I squeezed Lucet's hand, and she blinked at me, surprised. "Hopefully it doesn't come to that." Sansen's soul had almost run out of boredom—I suppose it was hard to stay bored when Zhytln was right in front of us—so I held up a finger in warning and dropped the spell, the simple bowl I'd conjured in soulspace vanishing to let the bubble of boredom around us splash away.
Zhytln seemed to have noticed our bubble of accelerated time, because while we'd been talking she'd folded her arms, leaning back on a wall to wait. Despite her relaxed posture, though, her soulspace was...
What in the name of the fuck was wrong with her thoughts?
Though I was relatively new to life as a soulmage, I had a fair amount of experience matching souls to thoughts and emotions. My fear manifested as pulsating blood, lit by the dancing fires of flickering hope; in order to hide my emotions from casual inspection and manipulation, I'd wrapped my soul in the memory of a simple wooden hut from the Redlands, providing a measure of defense and privacy.
Zhytln had taken that practice of using memories to manipulate her thoughts and emotions to its limites.
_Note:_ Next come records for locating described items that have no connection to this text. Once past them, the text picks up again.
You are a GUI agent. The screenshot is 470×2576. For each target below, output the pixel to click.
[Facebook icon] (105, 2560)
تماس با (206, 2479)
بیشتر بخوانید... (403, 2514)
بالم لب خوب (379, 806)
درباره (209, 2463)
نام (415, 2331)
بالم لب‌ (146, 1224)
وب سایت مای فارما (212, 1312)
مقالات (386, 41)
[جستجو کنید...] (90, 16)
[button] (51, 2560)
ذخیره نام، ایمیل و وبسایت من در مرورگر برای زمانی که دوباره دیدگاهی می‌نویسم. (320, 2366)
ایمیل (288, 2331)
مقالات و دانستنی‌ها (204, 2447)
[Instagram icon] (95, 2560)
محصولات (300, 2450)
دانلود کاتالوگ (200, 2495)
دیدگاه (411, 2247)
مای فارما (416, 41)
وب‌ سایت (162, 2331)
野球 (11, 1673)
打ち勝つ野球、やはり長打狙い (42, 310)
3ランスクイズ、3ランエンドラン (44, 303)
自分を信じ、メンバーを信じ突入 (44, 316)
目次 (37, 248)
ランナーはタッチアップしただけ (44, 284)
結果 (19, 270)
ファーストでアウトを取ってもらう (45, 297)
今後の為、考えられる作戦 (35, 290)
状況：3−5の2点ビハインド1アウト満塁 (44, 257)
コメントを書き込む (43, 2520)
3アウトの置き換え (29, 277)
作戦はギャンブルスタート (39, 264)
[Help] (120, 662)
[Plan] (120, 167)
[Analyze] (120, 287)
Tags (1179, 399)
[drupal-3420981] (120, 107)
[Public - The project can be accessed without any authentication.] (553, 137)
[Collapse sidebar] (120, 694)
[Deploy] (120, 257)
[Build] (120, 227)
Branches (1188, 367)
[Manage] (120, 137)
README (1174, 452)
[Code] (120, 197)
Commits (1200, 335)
Where my soul was quiet save for the gentle crackling of my hopeful flames, Zhytln's soul screeched with a sound like grinding metal. A massive, impossible construct of ticking-things and wires loomed large where her emotions should have been, gears meshing in thin air and pipes twisting in impossible dimensions around a massive metal dish.
And there were memories of people in her soul. Running back and forth around the surreal, screaming machinery, oiling gears and fixing pipes and barely holding the construct together.
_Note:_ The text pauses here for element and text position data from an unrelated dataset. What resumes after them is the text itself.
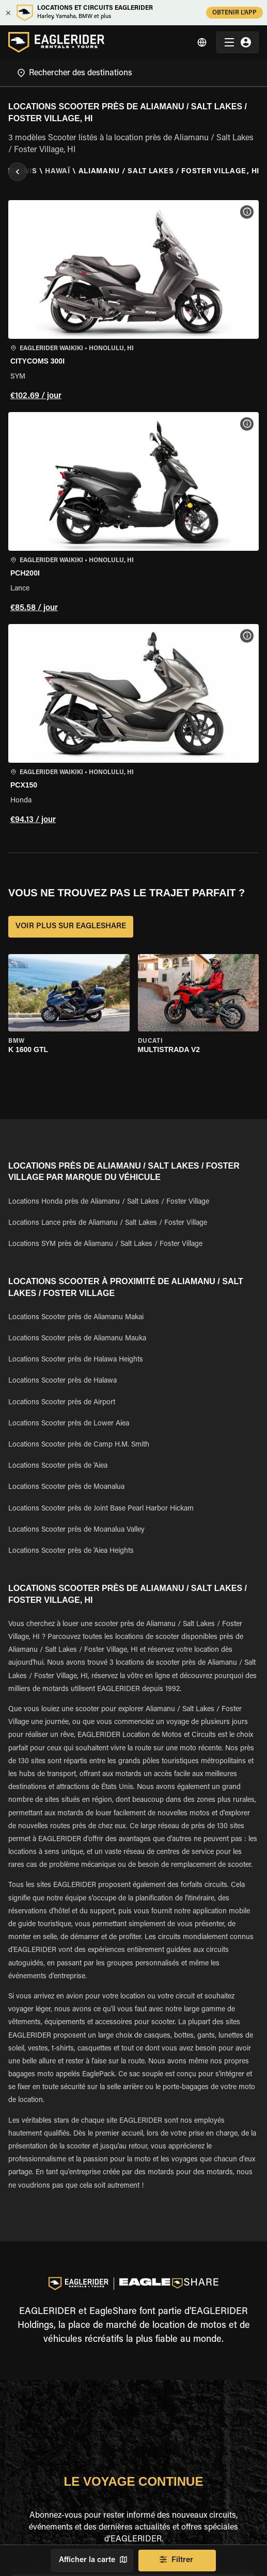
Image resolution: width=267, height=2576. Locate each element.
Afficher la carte (92, 2560)
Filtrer (177, 2560)
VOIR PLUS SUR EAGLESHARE (70, 927)
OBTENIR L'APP (234, 13)
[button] (133, 302)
Zhytln tilted her head slightly. "It's impolite to stare."
I gathered my thoughts and backed away, glancing at my companions. Judging by the fact that none of them were eyeing Zhytln, they hadn't tried to peer into her soul yet.
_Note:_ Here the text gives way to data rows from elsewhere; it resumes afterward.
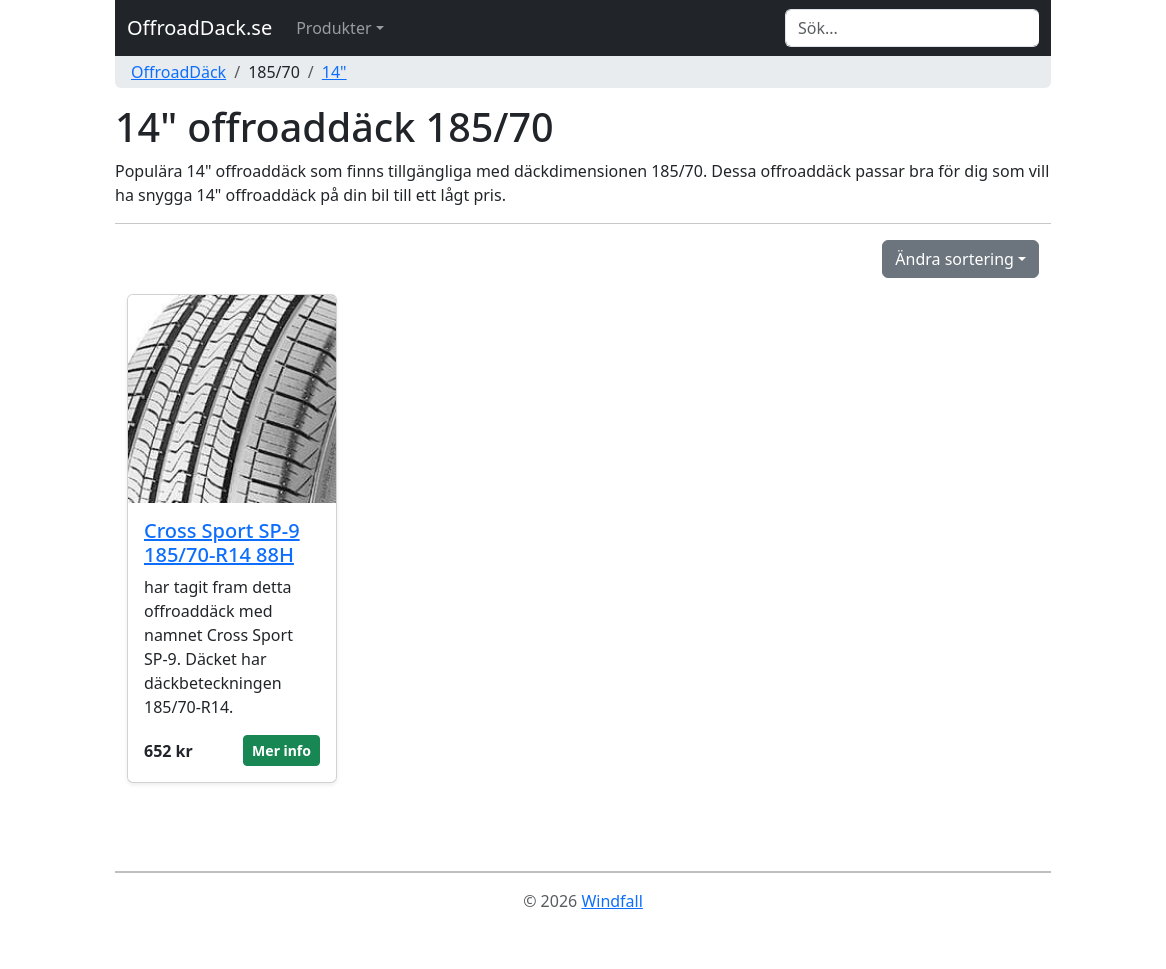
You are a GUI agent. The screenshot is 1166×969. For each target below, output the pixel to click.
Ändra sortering (954, 259)
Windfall (611, 901)
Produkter (333, 28)
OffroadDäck (178, 72)
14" (334, 72)
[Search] (912, 28)
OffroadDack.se (199, 27)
Jiaola spoke up from my left. "I feel like we've gotten off on the wrong foot." He held out a hand, determination clinking in his soul. "Why don't we start with what you want from us?"
"A band of five veteran magic users arrived in my town and immediately began disrupting my computing cluster," Zhytln explained. Her... what? "Furthermore, some of you—" she pointedly did not look at Lucet, who was still aiming her bow of salt at Zhytln—"have treated me with nothing but violent rhetoric and hostilities. I wanted to have a civilized discussion and see if we can't reach some kind of agreement."
"I don't know what a computing cluster is, but if you're talking about the emotional manipulation spells you've been casting on the populace, you're damn right we have a problem with that," Lucet snapped.
Zhytln frowned. "What quarrel do you have with me?"
"What quarrel do you have with us?" Lucet demanded back.
Zhytln stared at us, then closed her eyes, rubbing her forehead. "We will never get anywhere if we don't answer each others' questions. I offer this structure: I will give you one truth about my actions, and you will answer one question of mine in kind. Then you will supply one truth about your actions, and I will answer one question of yours to reciprocate. We will iterate this process until our goals are clarified."
The five of us shared confused glances. "You say that like it's standard practice," Meloai noted, "but I've never met any person who's held a conversation like that before."
Zhytln shrugged. "Then you have never met me. Do we have a deal?"
Well. It wasn't like we didn't have questions for Zhytln of our own. "We have a deal," I confirmed.
Zhytln smiled. "Then let me provide you with truth."